Life today often feels like a frantic race in which we are forever a few steps behind. Chances are, if you are feeling the stress of living in our 24/7 world, yours kids and students are feeling it too. My mother often comments on how different life is for families today, and it’s not just her perception, life is different.
According to a national study released by the University of Michigan Institute for Social Research, kids today have half as much free time as they did 30 years ago.

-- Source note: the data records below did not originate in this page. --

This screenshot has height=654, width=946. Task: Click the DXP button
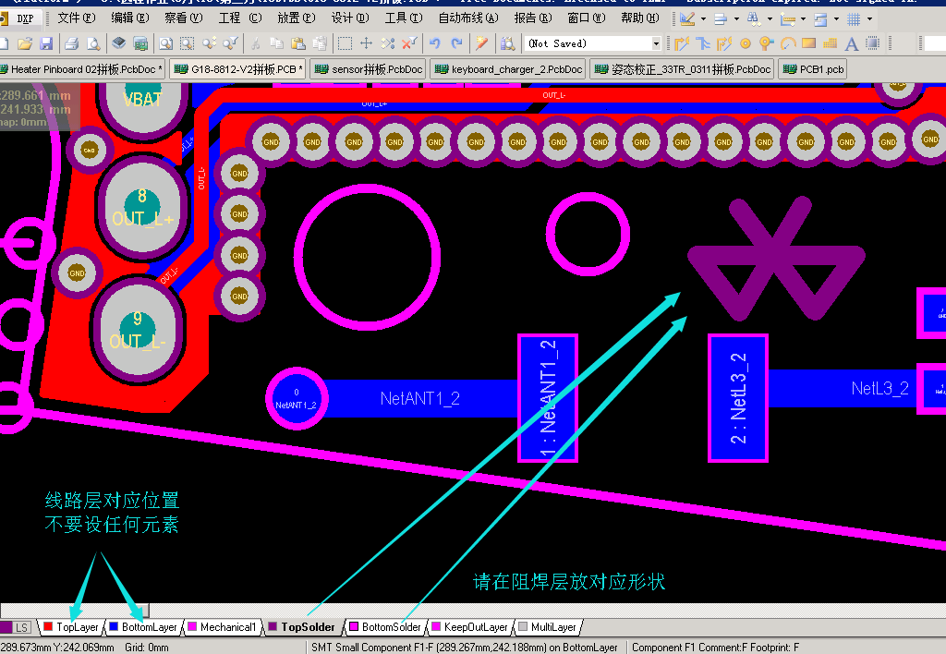pos(25,18)
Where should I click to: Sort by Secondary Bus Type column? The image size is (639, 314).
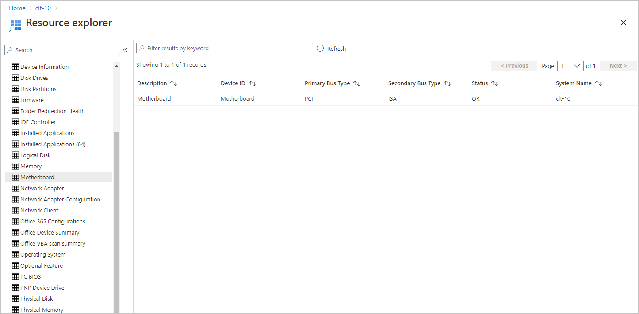click(448, 83)
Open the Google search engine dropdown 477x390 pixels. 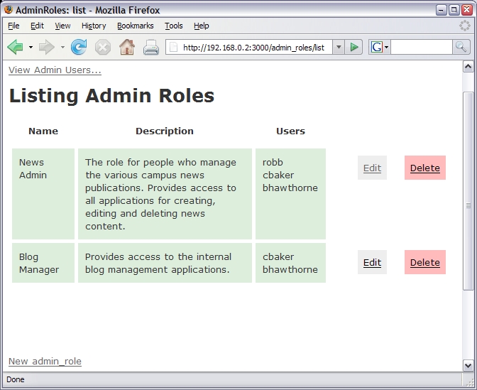tap(380, 47)
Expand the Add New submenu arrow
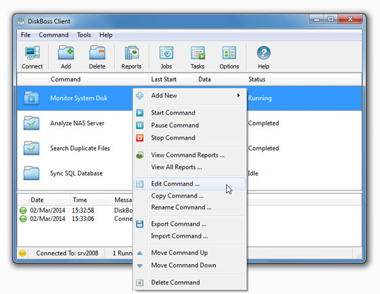 point(238,96)
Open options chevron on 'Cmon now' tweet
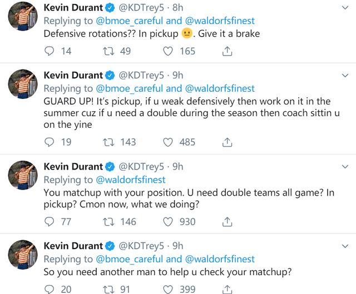356x294 pixels. pos(345,167)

While some may conclude that this lack of free time leads to a more productive child, from a brain development standpoint it is quite the opposite. When kids engage in unstructured play they stimulate the areas of their brain responsible for problem-solving, critical thinking, decision-making, and creative thinking. It is during empty hours that kids learn to become self-reliant and responsible–critical life skills.
What’s more, over-scheduled kids tend to be anxious, angry and burn out on their favorite organized activities before the age of 13. They often display a range of symptoms from headaches and stomachaches to temper tantrums, an inability to concentrate in school, and sleeping problems.
More importantly, by cramming activities into a child’s schedule, we deprive them of something very special: The gift of just being a kid.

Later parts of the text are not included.